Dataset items
———

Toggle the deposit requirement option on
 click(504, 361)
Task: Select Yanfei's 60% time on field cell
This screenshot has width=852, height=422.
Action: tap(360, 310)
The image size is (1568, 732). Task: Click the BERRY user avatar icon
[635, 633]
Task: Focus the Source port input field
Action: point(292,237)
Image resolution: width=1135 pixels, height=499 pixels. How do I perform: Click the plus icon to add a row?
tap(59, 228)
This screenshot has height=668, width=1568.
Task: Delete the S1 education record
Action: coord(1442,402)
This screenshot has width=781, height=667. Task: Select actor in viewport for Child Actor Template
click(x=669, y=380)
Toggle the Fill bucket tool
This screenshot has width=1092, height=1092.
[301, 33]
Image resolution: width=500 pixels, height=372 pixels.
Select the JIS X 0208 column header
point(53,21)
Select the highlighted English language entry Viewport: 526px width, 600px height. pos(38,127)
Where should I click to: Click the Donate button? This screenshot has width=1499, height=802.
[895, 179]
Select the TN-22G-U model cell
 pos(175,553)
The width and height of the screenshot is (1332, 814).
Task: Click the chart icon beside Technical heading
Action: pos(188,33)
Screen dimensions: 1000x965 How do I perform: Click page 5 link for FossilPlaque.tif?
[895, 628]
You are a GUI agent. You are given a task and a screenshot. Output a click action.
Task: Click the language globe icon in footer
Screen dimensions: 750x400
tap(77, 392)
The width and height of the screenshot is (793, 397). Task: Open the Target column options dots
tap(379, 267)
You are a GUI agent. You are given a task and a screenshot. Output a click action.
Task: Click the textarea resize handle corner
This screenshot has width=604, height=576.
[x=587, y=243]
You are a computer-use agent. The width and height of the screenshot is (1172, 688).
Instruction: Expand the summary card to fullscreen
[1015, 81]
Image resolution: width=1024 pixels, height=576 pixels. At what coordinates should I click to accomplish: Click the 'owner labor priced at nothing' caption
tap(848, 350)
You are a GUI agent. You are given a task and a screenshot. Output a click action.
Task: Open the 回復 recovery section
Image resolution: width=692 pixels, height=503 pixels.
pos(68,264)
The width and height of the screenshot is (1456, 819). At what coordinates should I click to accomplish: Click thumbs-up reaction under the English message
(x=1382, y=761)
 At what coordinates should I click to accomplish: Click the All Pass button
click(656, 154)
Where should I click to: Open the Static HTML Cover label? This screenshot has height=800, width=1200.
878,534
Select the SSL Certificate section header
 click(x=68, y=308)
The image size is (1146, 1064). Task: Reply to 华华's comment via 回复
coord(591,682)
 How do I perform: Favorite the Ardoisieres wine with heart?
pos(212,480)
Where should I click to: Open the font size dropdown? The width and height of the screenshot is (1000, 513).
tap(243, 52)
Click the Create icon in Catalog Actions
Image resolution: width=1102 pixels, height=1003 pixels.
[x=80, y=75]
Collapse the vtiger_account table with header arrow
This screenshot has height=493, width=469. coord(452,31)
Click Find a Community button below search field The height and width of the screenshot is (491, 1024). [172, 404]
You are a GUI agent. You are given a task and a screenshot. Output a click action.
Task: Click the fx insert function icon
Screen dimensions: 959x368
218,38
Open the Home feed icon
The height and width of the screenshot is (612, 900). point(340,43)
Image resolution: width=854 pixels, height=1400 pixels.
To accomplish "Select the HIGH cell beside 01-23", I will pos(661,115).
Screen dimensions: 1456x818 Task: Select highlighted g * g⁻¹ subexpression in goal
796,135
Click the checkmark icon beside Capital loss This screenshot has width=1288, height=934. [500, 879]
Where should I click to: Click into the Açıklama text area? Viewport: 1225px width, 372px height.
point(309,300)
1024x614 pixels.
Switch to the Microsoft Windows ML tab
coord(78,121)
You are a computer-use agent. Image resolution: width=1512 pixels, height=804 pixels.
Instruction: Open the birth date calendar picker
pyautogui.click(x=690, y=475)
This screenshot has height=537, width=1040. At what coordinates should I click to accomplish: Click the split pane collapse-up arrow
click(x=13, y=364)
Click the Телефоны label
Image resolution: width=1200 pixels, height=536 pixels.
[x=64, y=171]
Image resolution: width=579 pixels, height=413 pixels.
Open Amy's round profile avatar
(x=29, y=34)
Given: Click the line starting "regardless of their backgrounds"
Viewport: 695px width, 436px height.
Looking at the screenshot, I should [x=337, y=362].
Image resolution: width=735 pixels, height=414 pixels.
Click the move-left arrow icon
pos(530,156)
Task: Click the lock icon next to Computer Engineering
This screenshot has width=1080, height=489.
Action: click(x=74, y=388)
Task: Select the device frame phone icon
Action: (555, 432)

———

▶ **Your goal**
Would you please copy every line of the data exactly?

▶ **Response below**
Toggle the deposit requirement option on
 click(504, 361)
Task: Select Yanfei's 60% time on field cell
This screenshot has width=852, height=422.
Action: tap(360, 310)
The image size is (1568, 732). Task: Click the BERRY user avatar icon
[635, 633]
Task: Focus the Source port input field
Action: point(292,237)
Image resolution: width=1135 pixels, height=499 pixels. How do I perform: Click the plus icon to add a row?
tap(59, 228)
This screenshot has height=668, width=1568.
Task: Delete the S1 education record
Action: coord(1442,402)
This screenshot has width=781, height=667. Task: Select actor in viewport for Child Actor Template
click(x=669, y=380)
Toggle the Fill bucket tool
This screenshot has width=1092, height=1092.
[301, 33]
Image resolution: width=500 pixels, height=372 pixels.
Select the JIS X 0208 column header
point(53,21)
Select the highlighted English language entry Viewport: 526px width, 600px height. pos(38,127)
Where should I click to: Click the Donate button? This screenshot has width=1499, height=802.
[895, 179]
Select the TN-22G-U model cell
 pos(175,553)
The width and height of the screenshot is (1332, 814).
Task: Click the chart icon beside Technical heading
Action: pos(188,33)
Screen dimensions: 1000x965 How do I perform: Click page 5 link for FossilPlaque.tif?
[895, 628]
You are a GUI agent. You are given a task and a screenshot. Output a click action.
Task: Click the language globe icon in footer
Screen dimensions: 750x400
tap(77, 392)
The width and height of the screenshot is (793, 397). Task: Open the Target column options dots
tap(379, 267)
You are a GUI agent. You are given a task and a screenshot. Output a click action.
Task: Click the textarea resize handle corner
This screenshot has width=604, height=576.
[x=587, y=243]
You are a computer-use agent. The width and height of the screenshot is (1172, 688).
Instruction: Expand the summary card to fullscreen
[1015, 81]
Image resolution: width=1024 pixels, height=576 pixels. At what coordinates should I click to accomplish: Click the 'owner labor priced at nothing' caption
tap(848, 350)
You are a GUI agent. You are given a task and a screenshot. Output a click action.
Task: Open the 回復 recovery section
Image resolution: width=692 pixels, height=503 pixels.
pos(68,264)
The width and height of the screenshot is (1456, 819). At what coordinates should I click to accomplish: Click thumbs-up reaction under the English message
(x=1382, y=761)
 At what coordinates should I click to accomplish: Click the All Pass button
click(656, 154)
Where should I click to: Open the Static HTML Cover label? This screenshot has height=800, width=1200.
878,534
Select the SSL Certificate section header
 click(x=68, y=308)
The image size is (1146, 1064). Task: Reply to 华华's comment via 回复
coord(591,682)
 How do I perform: Favorite the Ardoisieres wine with heart?
pos(212,480)
Where should I click to: Open the font size dropdown? The width and height of the screenshot is (1000, 513).
tap(243, 52)
Click the Create icon in Catalog Actions
Image resolution: width=1102 pixels, height=1003 pixels.
[x=80, y=75]
Collapse the vtiger_account table with header arrow
This screenshot has height=493, width=469. coord(452,31)
Click Find a Community button below search field The height and width of the screenshot is (491, 1024). [172, 404]
You are a GUI agent. You are given a task and a screenshot. Output a click action.
Task: Click the fx insert function icon
Screen dimensions: 959x368
218,38
Open the Home feed icon
The height and width of the screenshot is (612, 900). point(340,43)
Image resolution: width=854 pixels, height=1400 pixels.
To accomplish "Select the HIGH cell beside 01-23", I will pos(661,115).
Screen dimensions: 1456x818 Task: Select highlighted g * g⁻¹ subexpression in goal
796,135
Click the checkmark icon beside Capital loss This screenshot has width=1288, height=934. [500, 879]
Where should I click to: Click into the Açıklama text area? Viewport: 1225px width, 372px height.
point(309,300)
1024x614 pixels.
Switch to the Microsoft Windows ML tab
coord(78,121)
You are a computer-use agent. Image resolution: width=1512 pixels, height=804 pixels.
Instruction: Open the birth date calendar picker
pyautogui.click(x=690, y=475)
This screenshot has height=537, width=1040. At what coordinates should I click to accomplish: Click the split pane collapse-up arrow
click(x=13, y=364)
Click the Телефоны label
Image resolution: width=1200 pixels, height=536 pixels.
[x=64, y=171]
Image resolution: width=579 pixels, height=413 pixels.
Open Amy's round profile avatar
(x=29, y=34)
Given: Click the line starting "regardless of their backgrounds"
Viewport: 695px width, 436px height.
Looking at the screenshot, I should [x=337, y=362].
Image resolution: width=735 pixels, height=414 pixels.
Click the move-left arrow icon
pos(530,156)
Task: Click the lock icon next to Computer Engineering
This screenshot has width=1080, height=489.
Action: click(x=74, y=388)
Task: Select the device frame phone icon
Action: (555, 432)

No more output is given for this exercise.